Antisemitism is basically hatred of Jews. My analysis concludes that anti-Israeli words may, or may not be, evidence of antisemitism. As well as what is said, one needs to consider other evidence of the person's attitude towards Jews.
20 June 2016
I was recently asked by the newspaper "The Jewish News" if I would write an article for them.
I decided to tackle an issue that has been much in the news this year as a result of past comments of some Labour politicians being cited as evidence that they are antisemites. I wrote a piece two years ago "When does anti-Zionism become antisemitism?" and decided to address the question again, as I have been thinking further about it.
My piece was published on page 14 of the 16 June 2016 edition of the physical newspaper. I had submitted it with the same title as this page, but the editor used his prerogative to change the title to "When is being anti-Israel evidence of anti-Semitism?" which is also the title used on the Jewish News website version. The editor also omitted "He is writing in a personal capacity" in my self-description, which was submitted as "Mohammed Amin is the Co-Chair of the Muslim Jewish Forum of Greater Manchester. He is writing in a personal capacity."

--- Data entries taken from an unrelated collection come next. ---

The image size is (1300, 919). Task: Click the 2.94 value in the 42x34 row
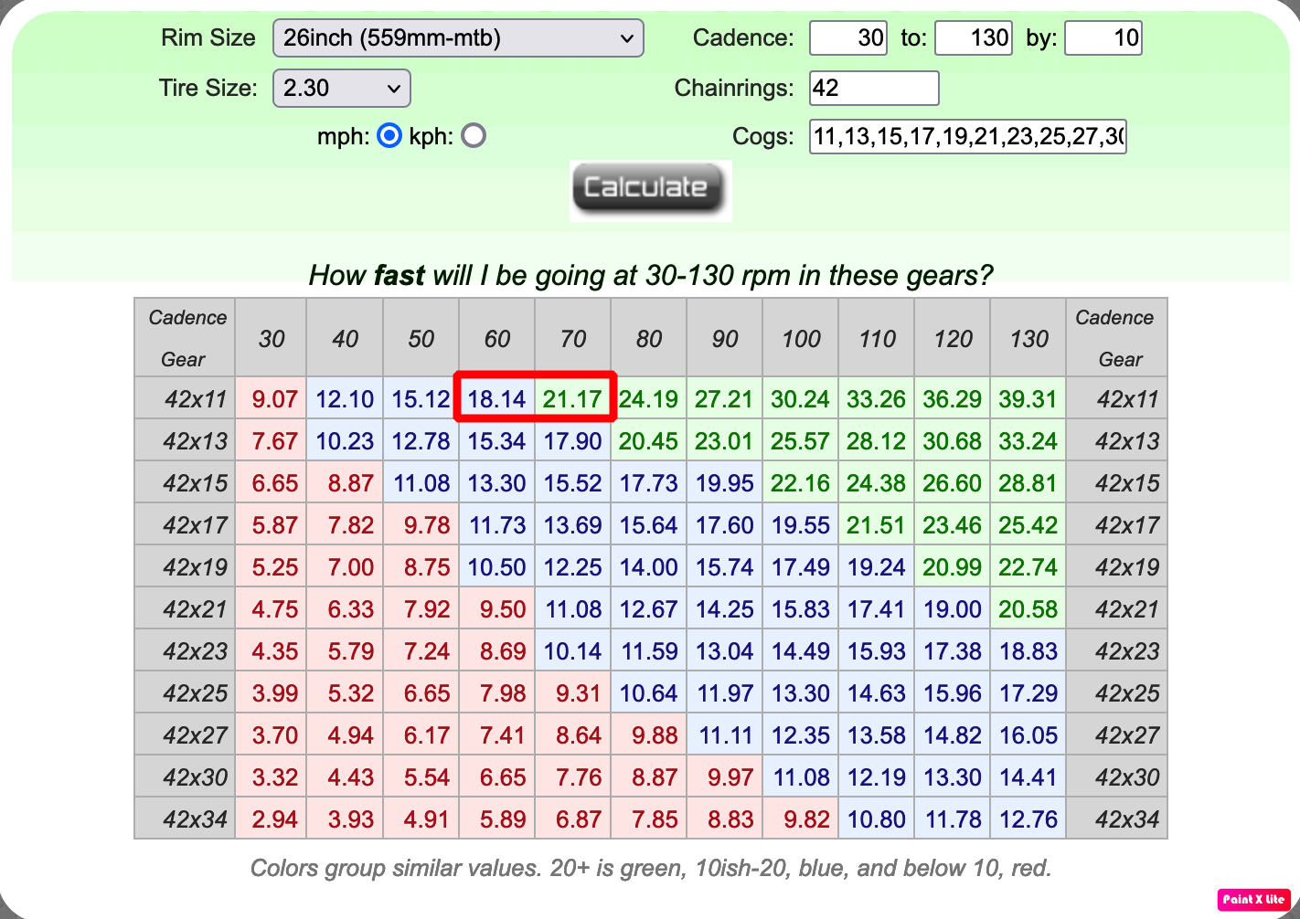271,818
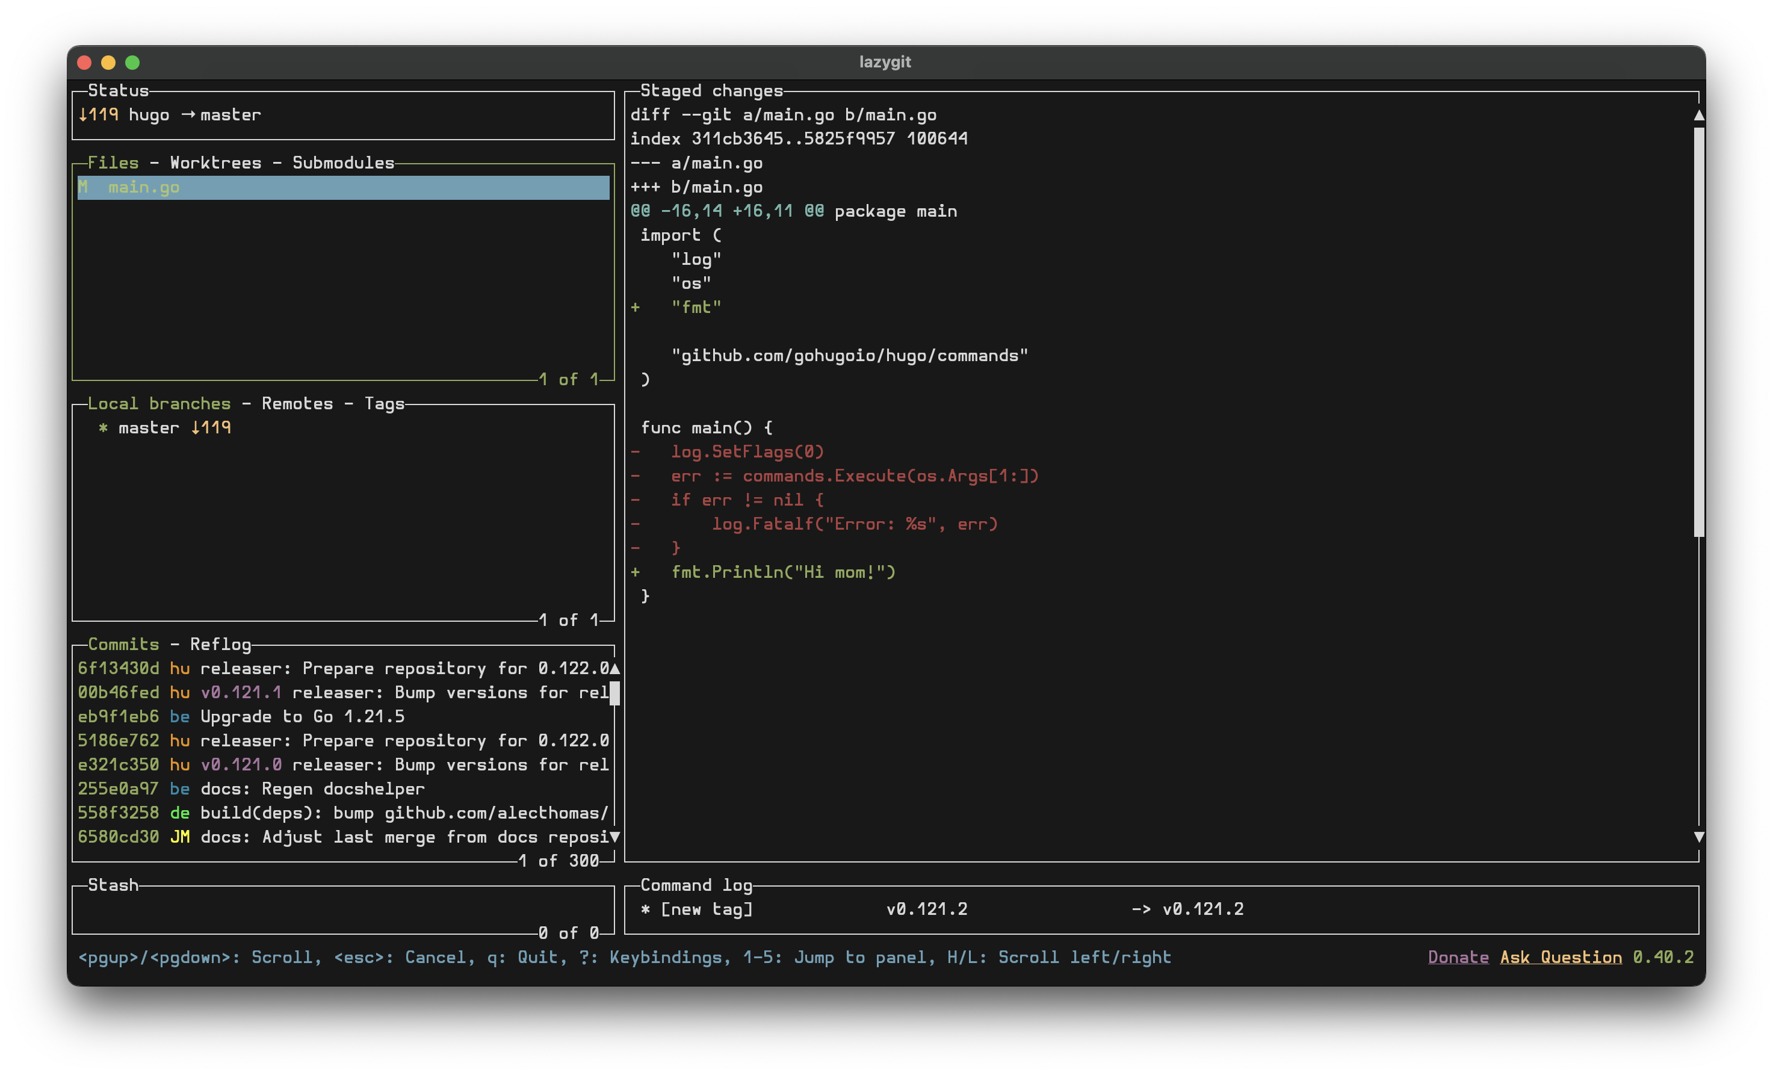1773x1075 pixels.
Task: Switch to the Submodules tab
Action: click(x=343, y=162)
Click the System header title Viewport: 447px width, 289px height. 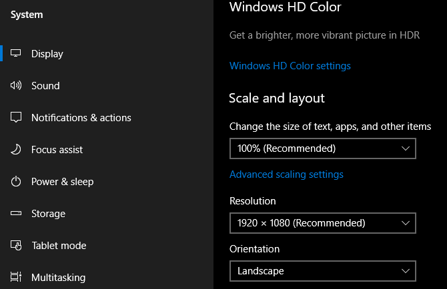click(27, 15)
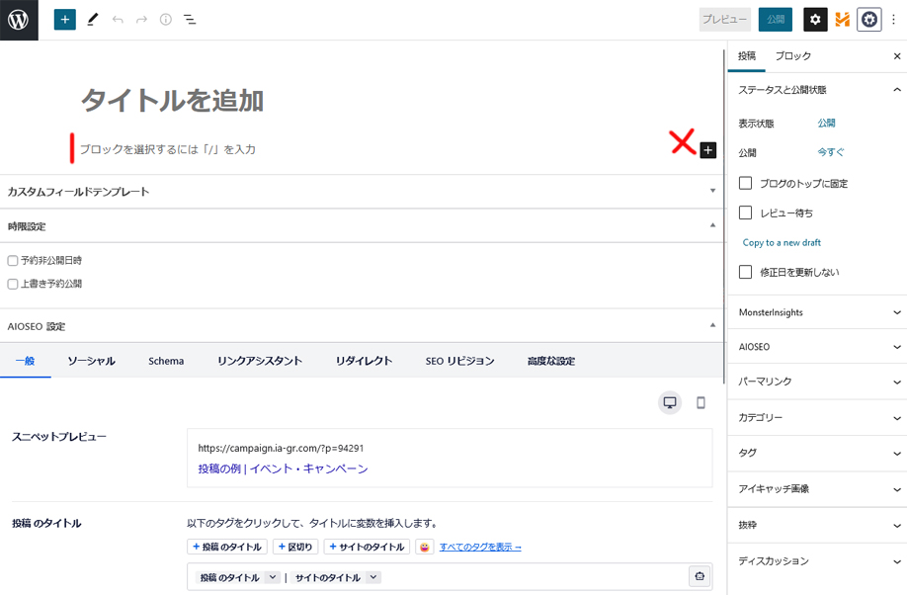Select the pencil Tools icon
Screen dimensions: 907x595
click(93, 19)
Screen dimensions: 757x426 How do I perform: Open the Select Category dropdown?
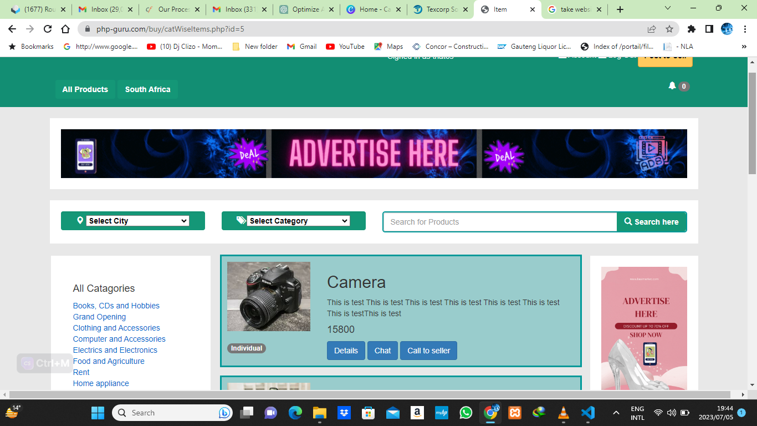tap(298, 221)
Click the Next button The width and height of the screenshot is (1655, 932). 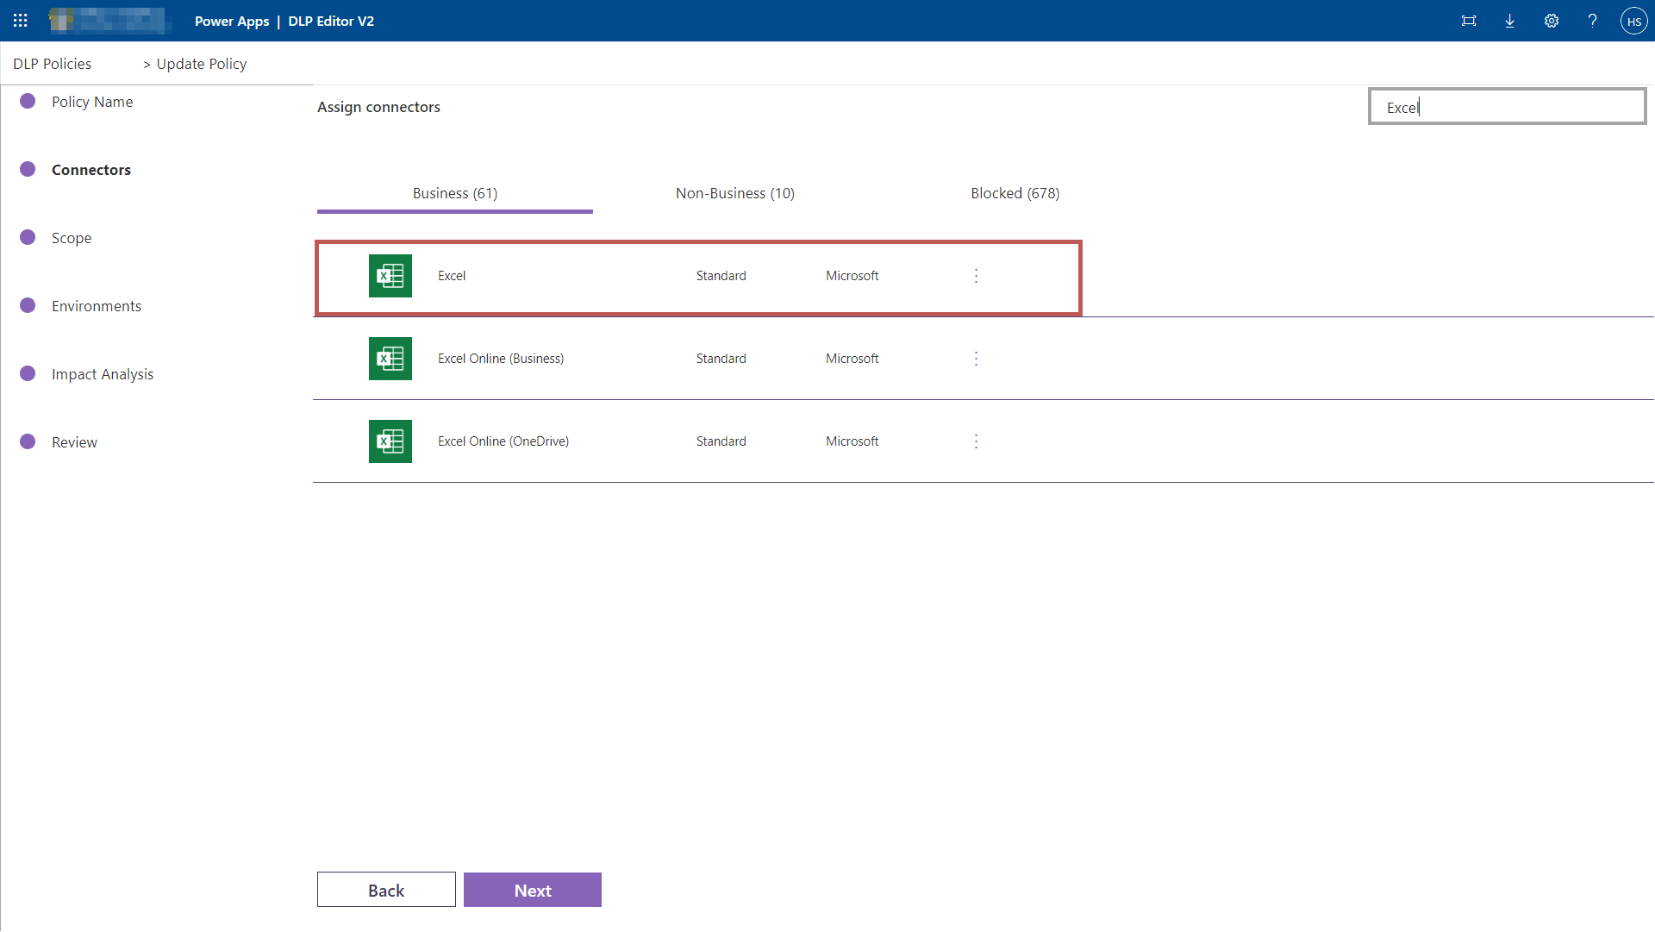(x=532, y=890)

I have reproduced the article below, adding some more hyperlinks as I did so.
Mohammed Amin - Mohammed is co-chair, Muslim Jewish Forum of Greater Manchester
Six years ago, in a “below the line” comment debate about Israel, I was surprised to be accused of antisemitism. That led to me writing “When does anti-Zionism become antisemitism?” which can easily be found on my website.
As several people have recently been accused of antisemitism because of social media or mainstream media comments about Israel, I have been thinking about the question again.
There are some relatively well-established definitions. The most recent is the working definition adopted by the International Holocaust Remembrance Alliance (IHRA) on 26 May:
“Antisemitism is a certain perception of Jews, which may be expressed as hatred toward Jews. Rhetorical and physical manifestations of antisemitism are directed toward Jewish or non-Jewish individuals and/or their property, toward Jewish community institutions and religious facilities.”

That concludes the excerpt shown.